Regular expressions (regexes) are, when you understand them, one of the most fun things you can work with in programming. They are a mini-language for matching text.

The first thing to know is that non-special characters match themselves in text.

In [2]:
import re
help(re.search)

Help on function search in module re:

search(pattern, string, flags=0)
    Scan through string looking for a match to the pattern, returning
    a match object, or None if no match was found.



In [3]:
re.search(r"e", "hello")

<_sre.SRE_Match object; span=(1, 2), match='e'>

In [4]:
re.search(r"l", "hello")

<_sre.SRE_Match object; span=(2, 3), match='l'>

You can match more than one letter, of course.

In [73]:
sentence = ("A symmetry of a pattern is -- loosely speaking -- a way of transforming "
            "the pattern so that the pattern looks exactly the same after the "
            "transformation.")

In [6]:
re.search(r"pattern", sentence)

<_sre.SRE_Match object; span=(16, 23), match='pattern'>

`re.search` gives us a match object that has many methods, but only finds the first match.

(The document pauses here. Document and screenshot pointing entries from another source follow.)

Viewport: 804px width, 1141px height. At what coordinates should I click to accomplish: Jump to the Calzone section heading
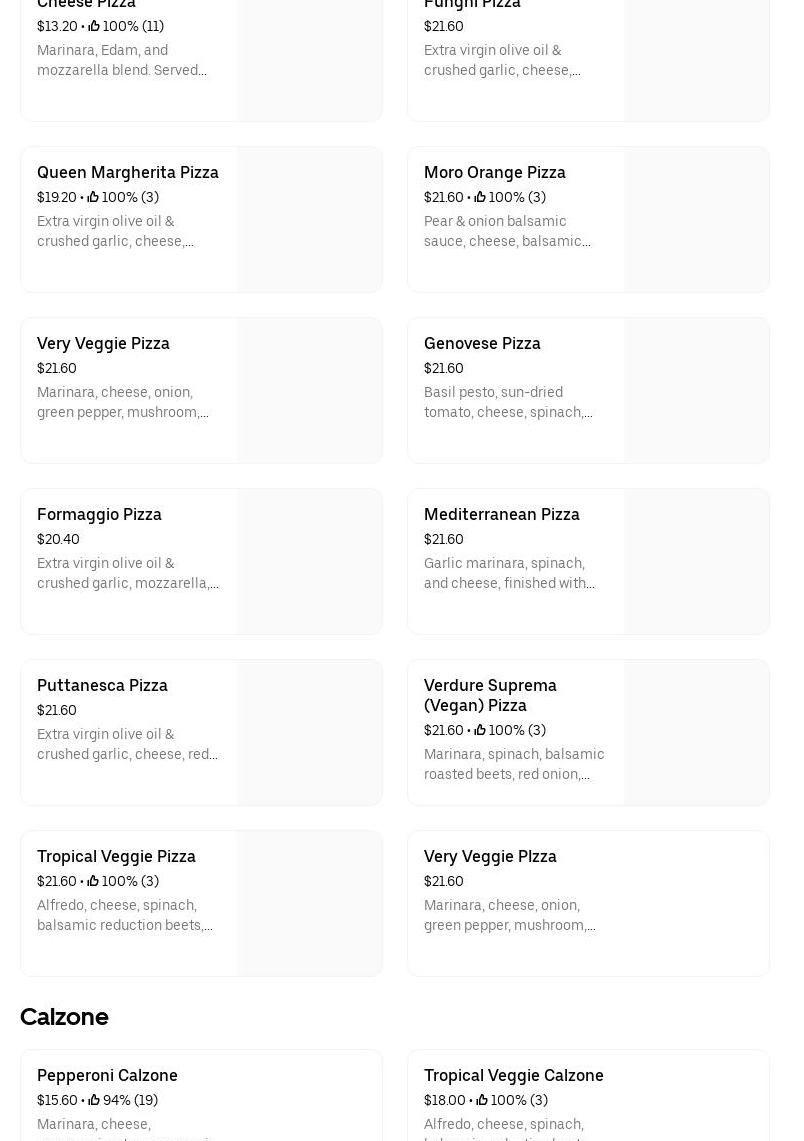click(x=64, y=1016)
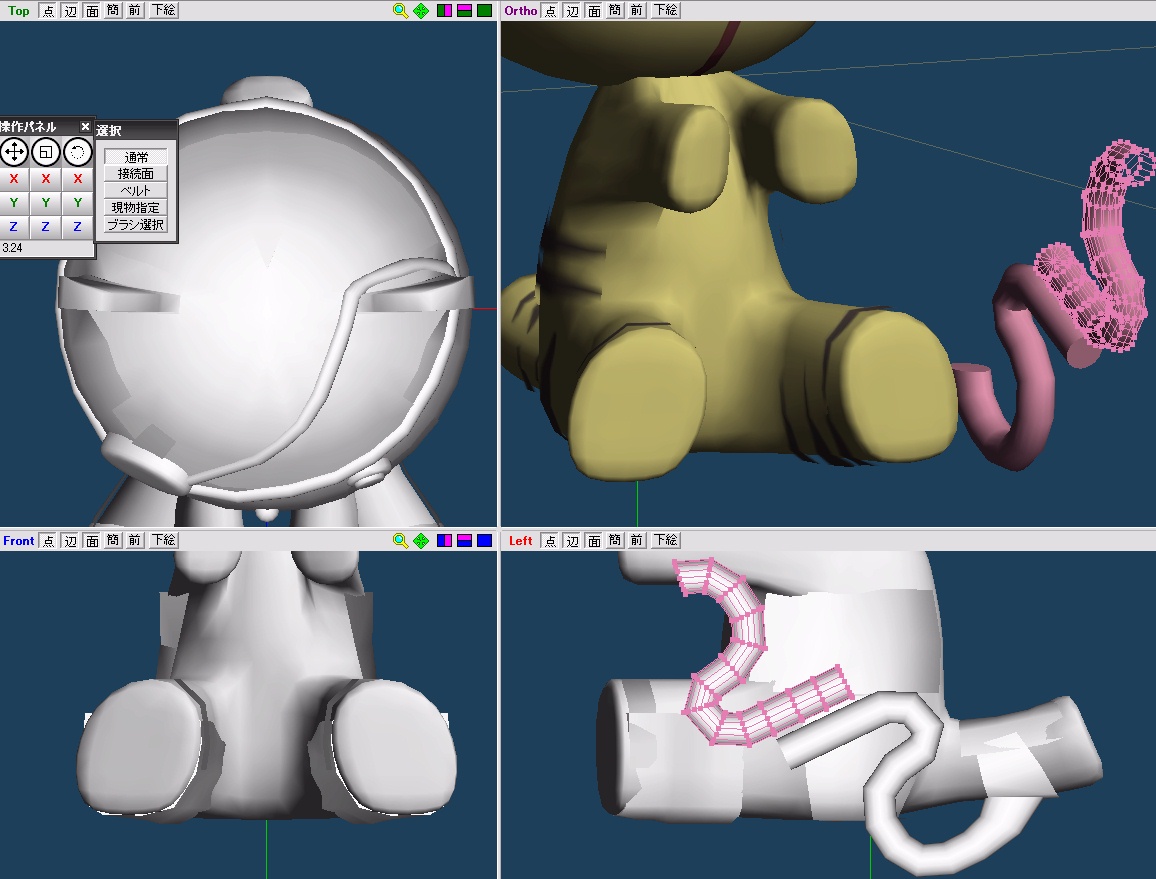Select horizontal split layout icon in Front view
The height and width of the screenshot is (879, 1156).
point(464,541)
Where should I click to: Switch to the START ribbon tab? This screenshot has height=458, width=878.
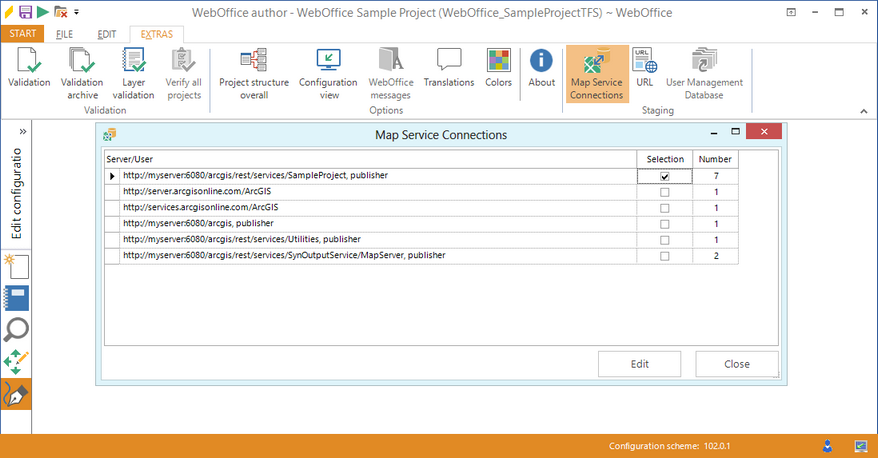[x=21, y=34]
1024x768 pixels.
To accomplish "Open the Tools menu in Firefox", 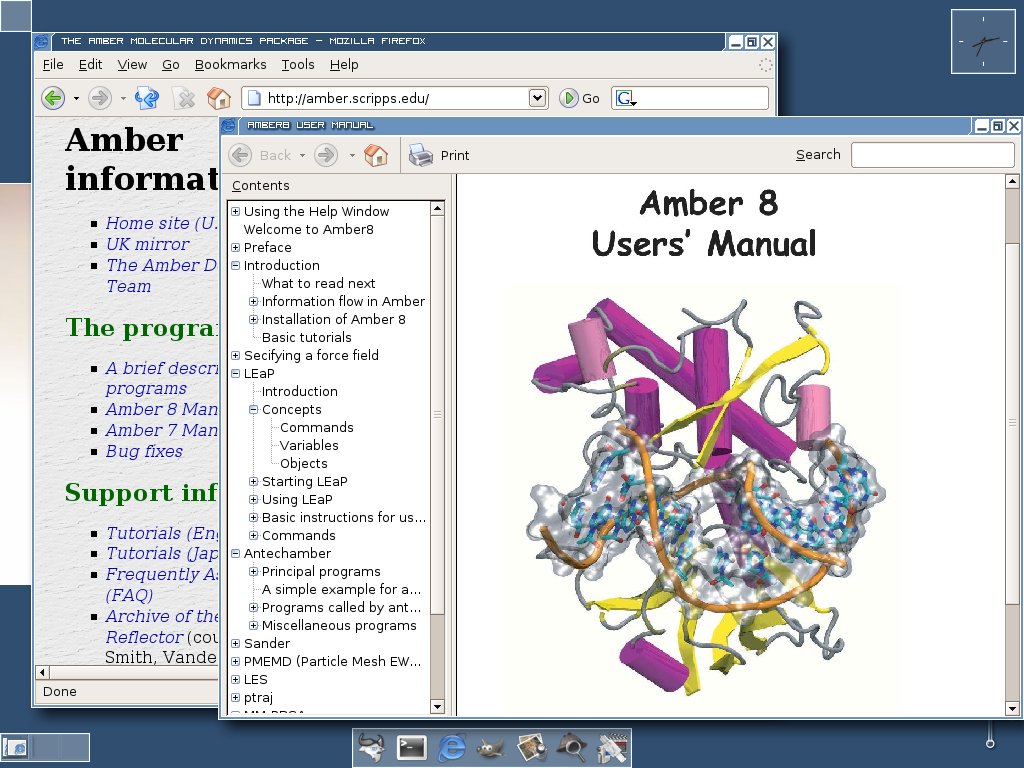I will coord(298,64).
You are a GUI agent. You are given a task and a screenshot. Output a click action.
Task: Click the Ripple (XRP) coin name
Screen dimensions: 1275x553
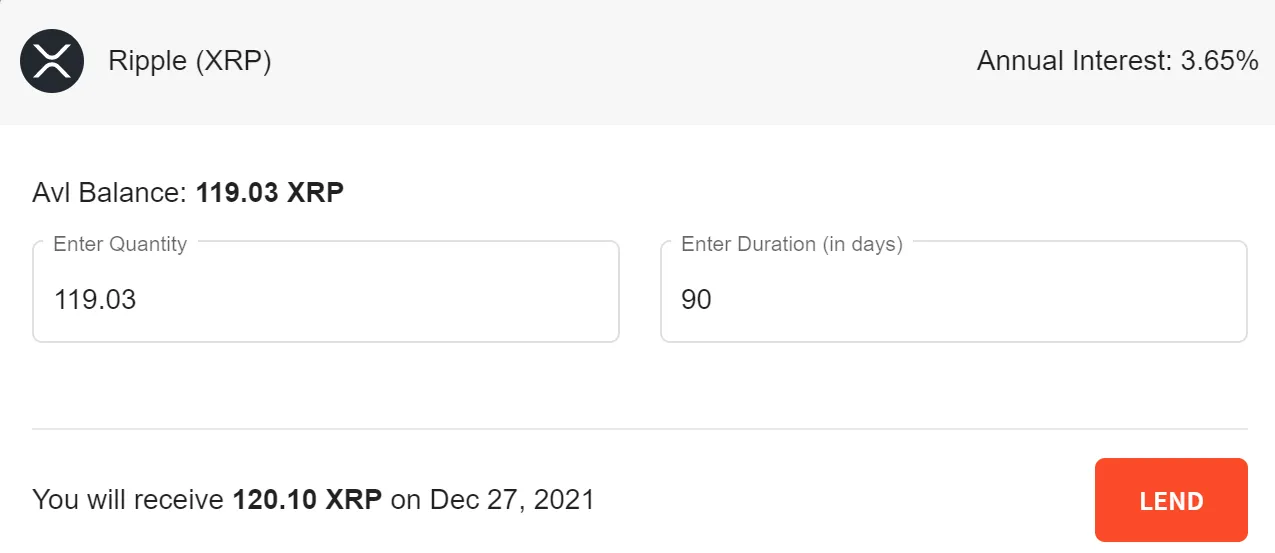coord(190,61)
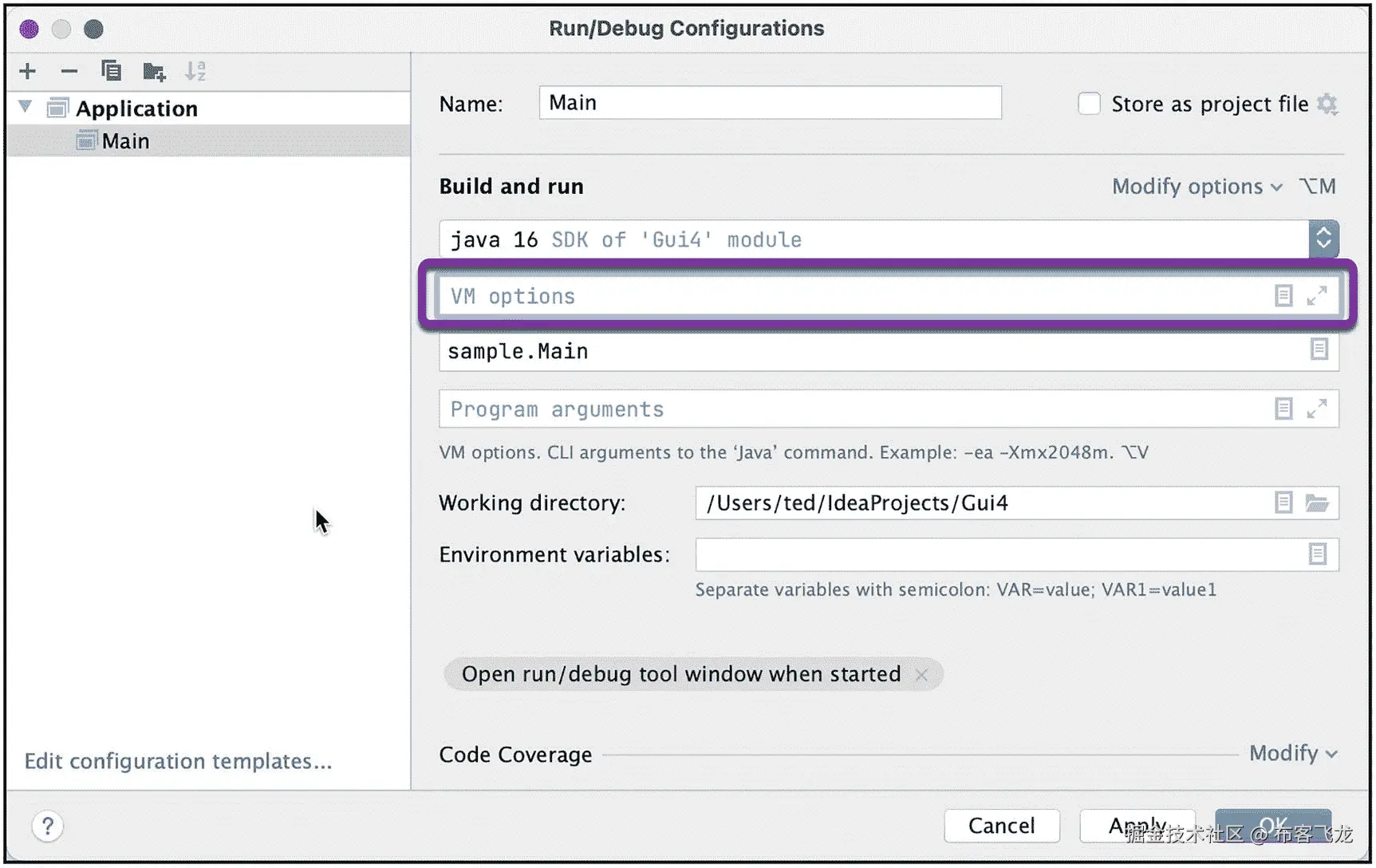
Task: Click the Program arguments input field
Action: coord(854,409)
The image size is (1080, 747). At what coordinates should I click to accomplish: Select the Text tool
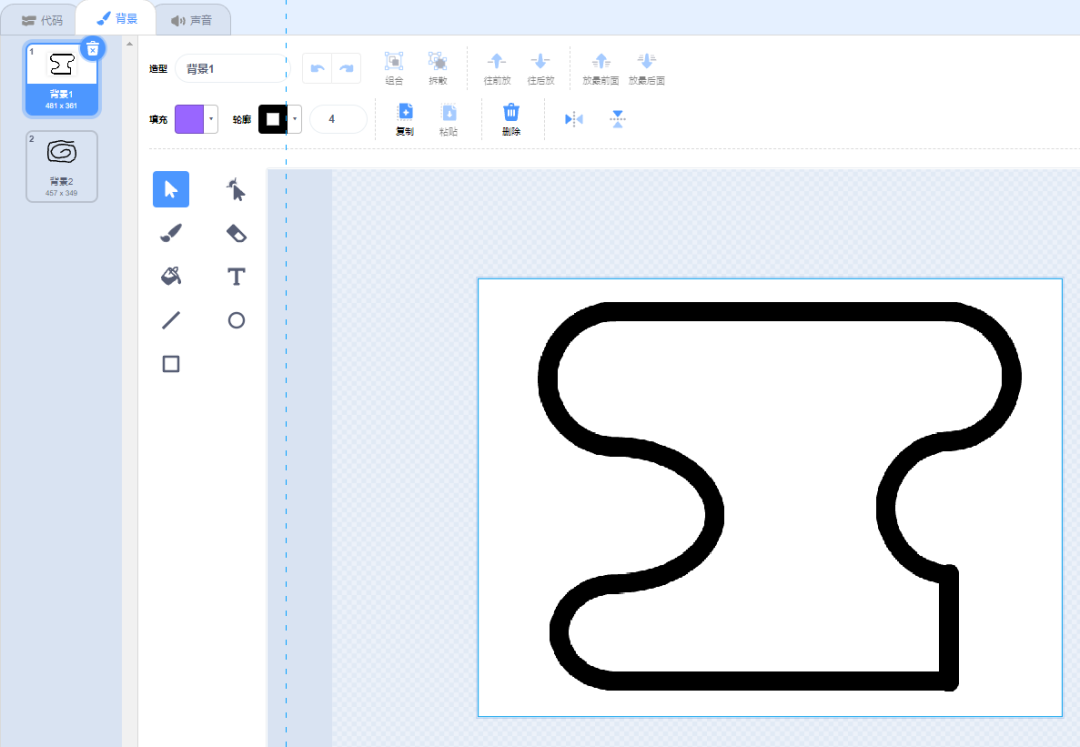pos(236,277)
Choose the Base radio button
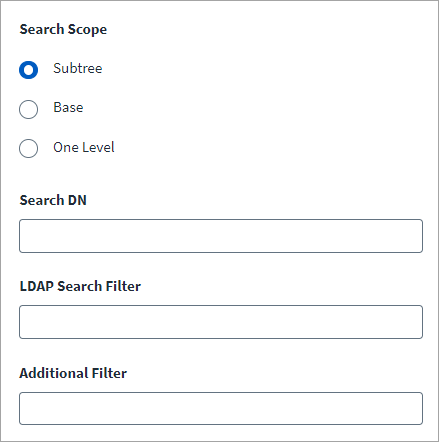This screenshot has width=439, height=442. [28, 109]
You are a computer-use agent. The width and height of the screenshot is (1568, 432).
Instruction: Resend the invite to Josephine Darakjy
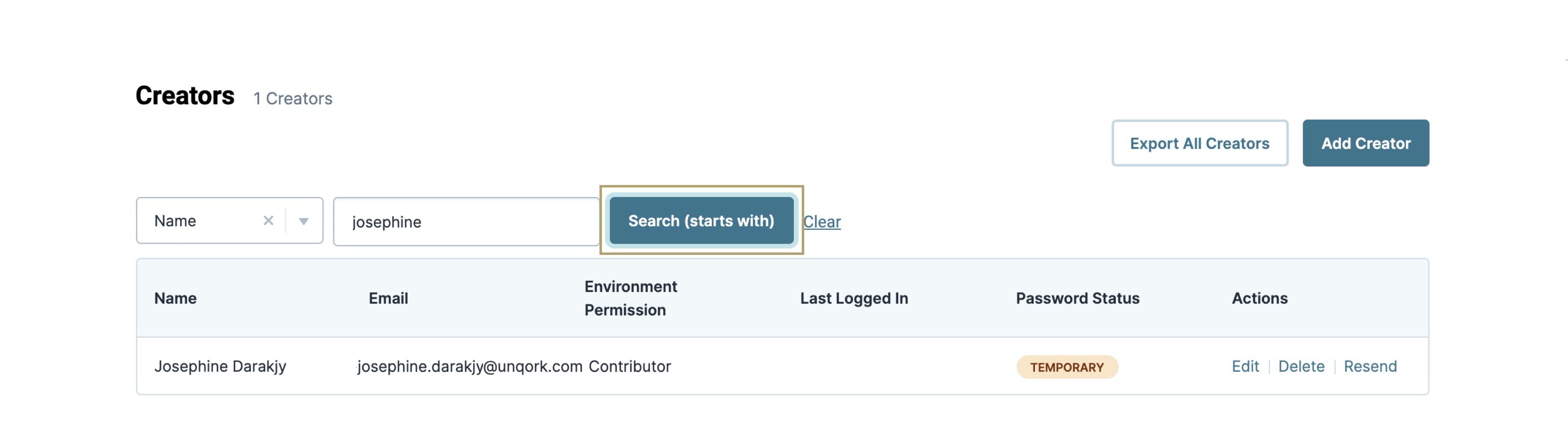pyautogui.click(x=1370, y=366)
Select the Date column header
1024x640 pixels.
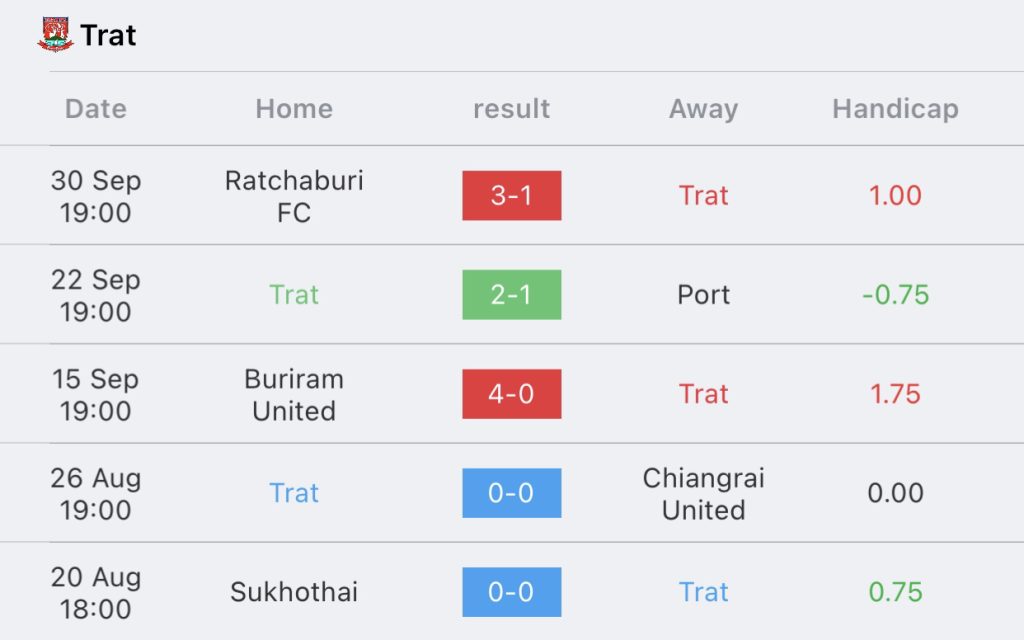[96, 108]
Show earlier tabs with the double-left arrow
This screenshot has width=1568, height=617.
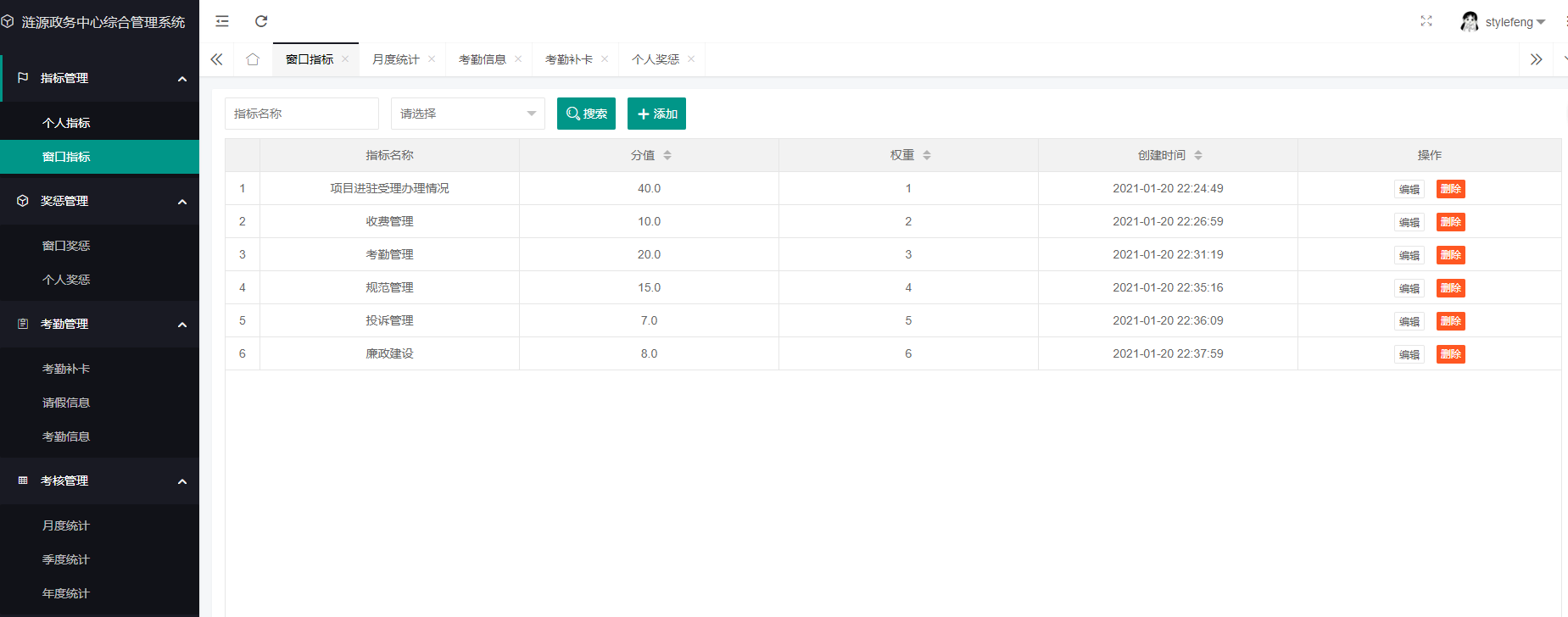(x=216, y=59)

`re.findall` gives us a list of all matches.

In [7]:
re.findall(r"pattern", sentence)

['pattern', 'pattern', 'pattern']

In [8]:
re.findall(r"at", sentence)

['at', 'at', 'at', 'at', 'at']

## Matching anything

The `.` (period) character matches anything (except a newline). We can use this to find strings that match wildcards, like "a double-o followed by any character."

In [9]:
re.search(r"oo.", sentence)

<_sre.SRE_Match object; span=(29, 32), match='oos'>

See how the match is "oos".

In [10]:
re.findall(r".at.", sentence)

['patt', 'patt', 'hat ', 'patt', 'mati']

In [11]:
re.search(r"\.", sentence)

<_sre.SRE_Match object; span=(147, 148), match='.'>

In [53]:
a = [ "a", "b", "c" ]
   # 0    1    2   3 
    
a[0:1]

['a']

In [None]:
a = " h e l l o "
#    0 1 2 3 4 5  

In [12]:
# Case-insensitive matching
print(re.findall(r"h", "Hello there! How many I help you?"))
print(re.findall(r"h", "Hello there! How many I help you?", re.IGNORECASE))

['h', 'h']
['H', 'h', 'H', 'h']


## What can I do with a match object?

In [13]:
match = re.search("pattern", sentence)
help(match)

Help on SRE_Match object:

class SRE_Match(builtins.object)
 |  The result of re.match() and re.search().
 |  Match objects always have a boolean value of True.
 |  
 |  Methods defined here:
 |  
 |  __copy__(self, /)
 |  
 |  __deepcopy__(self, /, memo)
 |  
 |  __repr__(self, /)
 |      Return repr(self).
 |  
 |  end(self, group=0, /)
 |      Return index of the end of the substring matched by group.
 |  
 |  expand(self, /, template)
 |      Return the string obtained by doing backslash substitution on the string template, as done by the sub() method.
 |  
 |  group(...)
 |      group([group1, ...]) -> str or tuple.
 |      Return subgroup(s) of the match by indices or names.
 |      For 0 returns the entire match.
 |  
 |  groupdict(self, /, default=None)
 |      Return a dictionary containing all the named subgroups of the match, keyed by the subgroup name.
 |      
 |      default
 |        Is used for groups that did not participate in the match.
 |  
 |  groups(self, /, defau

## Start and end matches

You often want to match something if and only if it is at the beginning or end of a string.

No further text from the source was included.